Millions of users have been put at risk following the discovery of a huge security flaw in the cloud based password manager LastPass.
The critical zero day security hole – so called because it had lay unnoticed by LastPass developes – allowed hackers to remotely break into customer accounts.
LastPass is the world’s most popular online password manager which allows users to store their passwords and login details so that they can auto-fill in details whenever they try to login to one of their online accounts.
On its website, LastPass stresses the importance of security stating that it uses AES-256 bit encryption which helps to “ensure complete security in the cloud.”
Are people really using this lastpass thing? I took a quick look and can see a bunch of obvious critical problems. I’ll send a report asap.
— Tavis Ormandy (@taviso) July 26, 2016
However, Google security researcher Tavis Ormandy took to Twitter to say: “Are people really using this lastpass thing? I took a quick look and can see a bunch of obvious critical problems. I’ll send a report asap.” The security expert is known for flagging up potential security risks at major tech companies and has previously highlighted critical flaws in software from Symantec and Kaspersky. Ormandy passed his findings on to LastPass who have since confirmed that they have fixed the vulnerability.
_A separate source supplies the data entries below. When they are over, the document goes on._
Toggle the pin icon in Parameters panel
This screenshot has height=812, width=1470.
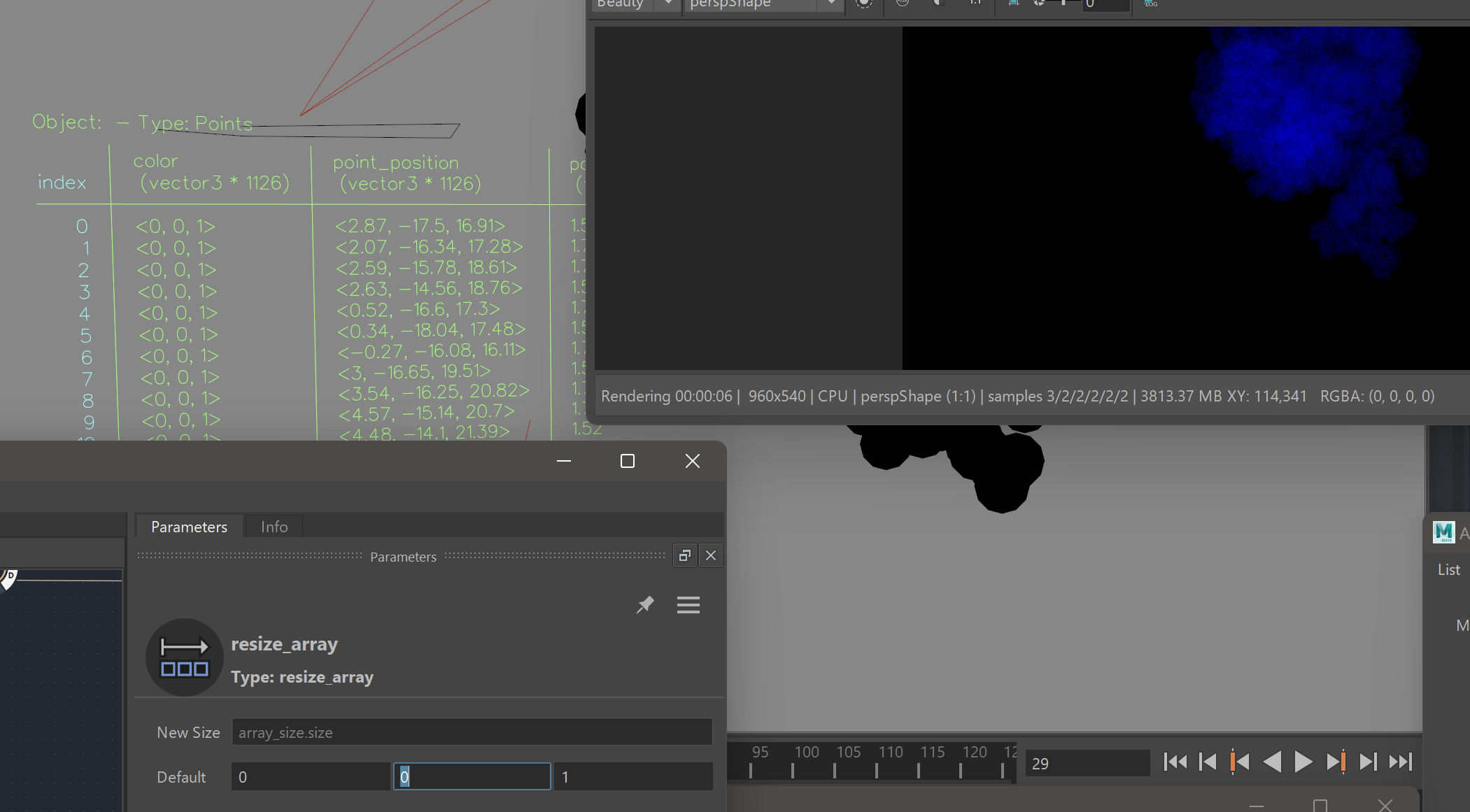[x=645, y=604]
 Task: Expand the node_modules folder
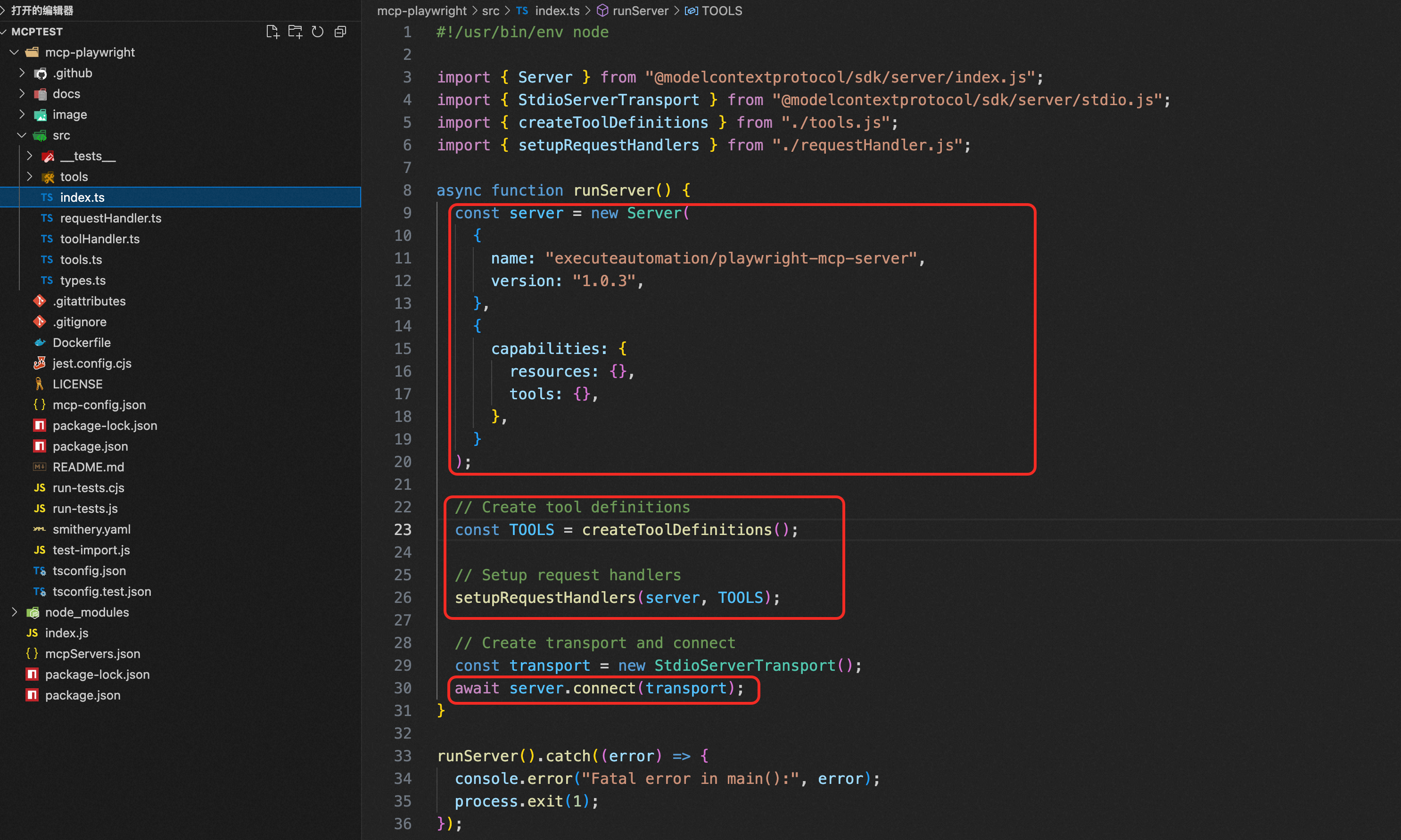point(15,612)
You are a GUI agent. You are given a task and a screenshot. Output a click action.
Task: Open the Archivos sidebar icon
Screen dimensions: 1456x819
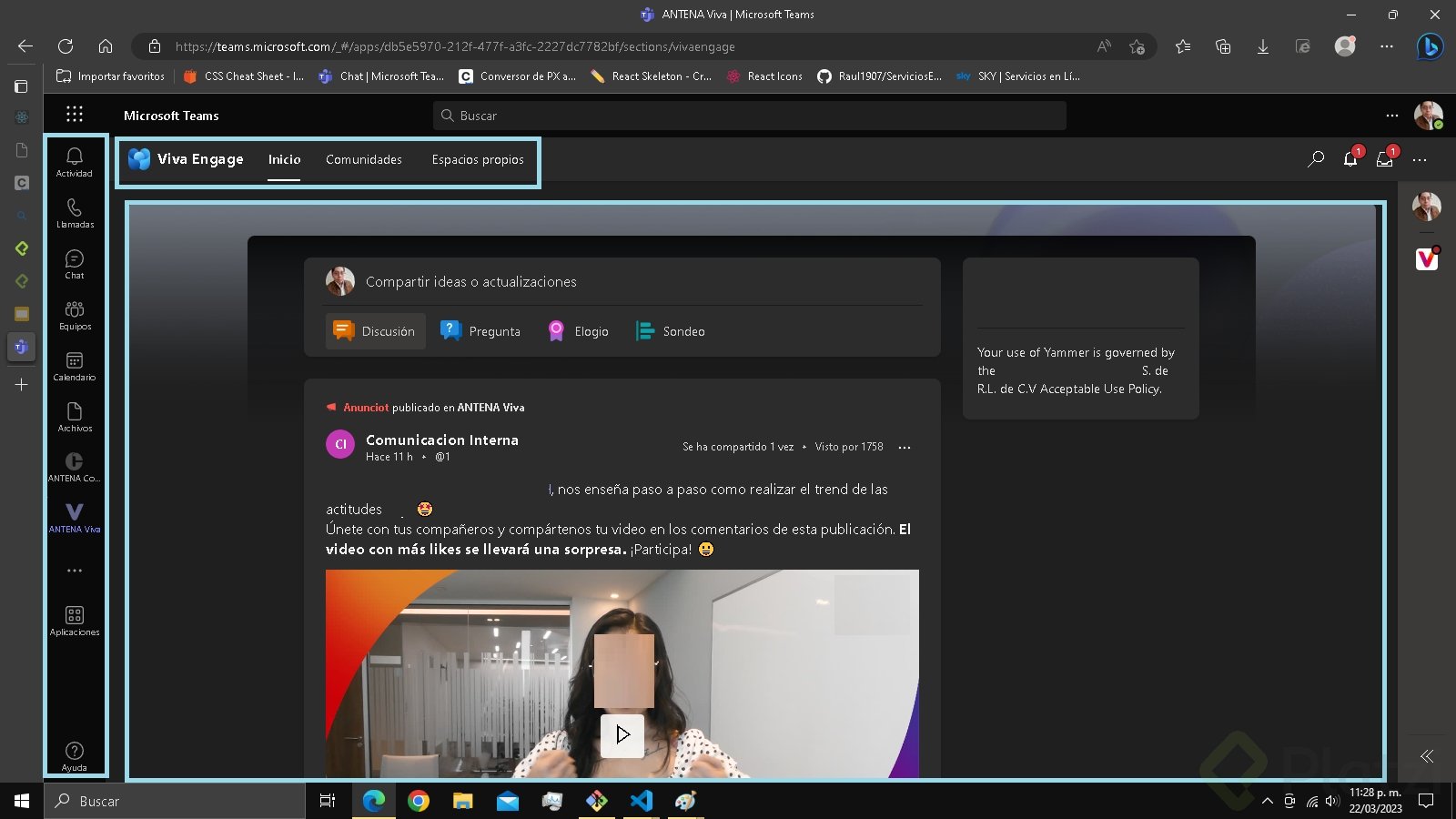pos(74,417)
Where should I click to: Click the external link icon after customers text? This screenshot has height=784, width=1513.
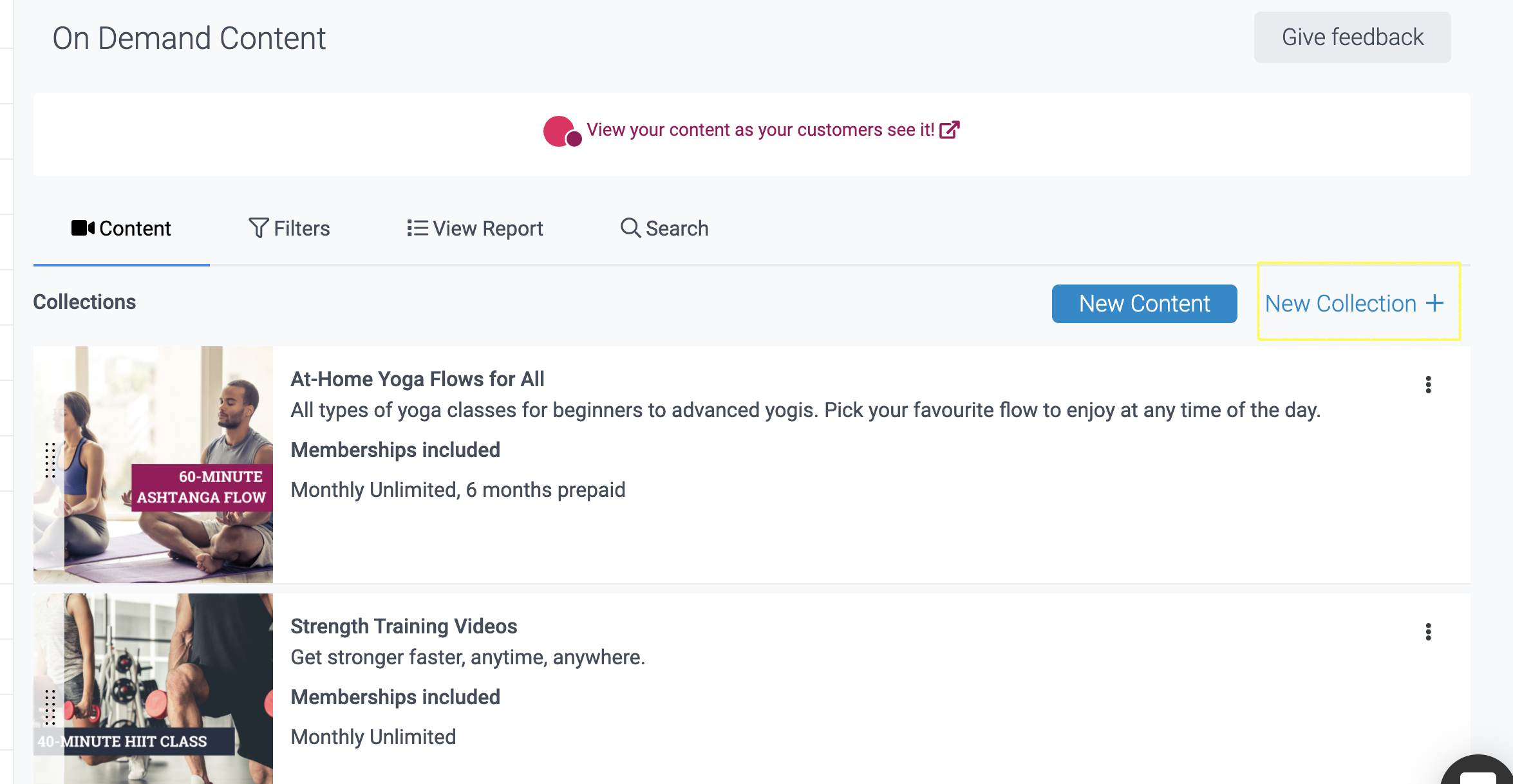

Full report sent to LastPass, they’re working on it now. Yes, it’s a complete remote compromise. Yes, I promise I’ll look at 1Password. — Tavis Ormandy (@taviso) July 27, 2016
“In follow-up to recent news, we want to address in more detail two security reports that have been disclosed to our team. One report was disclosed yesterday, while the other report was responsibly reported and fixed over a year ago. Notably, both exploits do require tricking a user via a phishing attack into going to a malicious website,” LastPass said in a blog post.
Technical details of the vulnerability have now been disclosed but it is thought that no cyber attacks have been reported which could be related to the security hole.
Ormandy has since said that he would next be checking rival password manager 1Password for any security holes.
Following the discovery of the vulnerability, the official advice from LastPass to all users is:
- Beware of phishing attacks. Do not click on links from people you don’t know, or that seem out of character from your trusted contacts and companies.
- Use a different, unique password for every online account.
- Use a strong, secure master password for your LastPass account that you never disclose to anyone, including us.
- Turn on two-factor authentication for LastPass and other services like your bank, email, Twitter, Facebook, etc.
- Keep a clean machine by running antivirus and keeping your software up-to-date.
Do you use LastPass or any other password manager?
Would you trust cloud based password managers to keep your login details safe?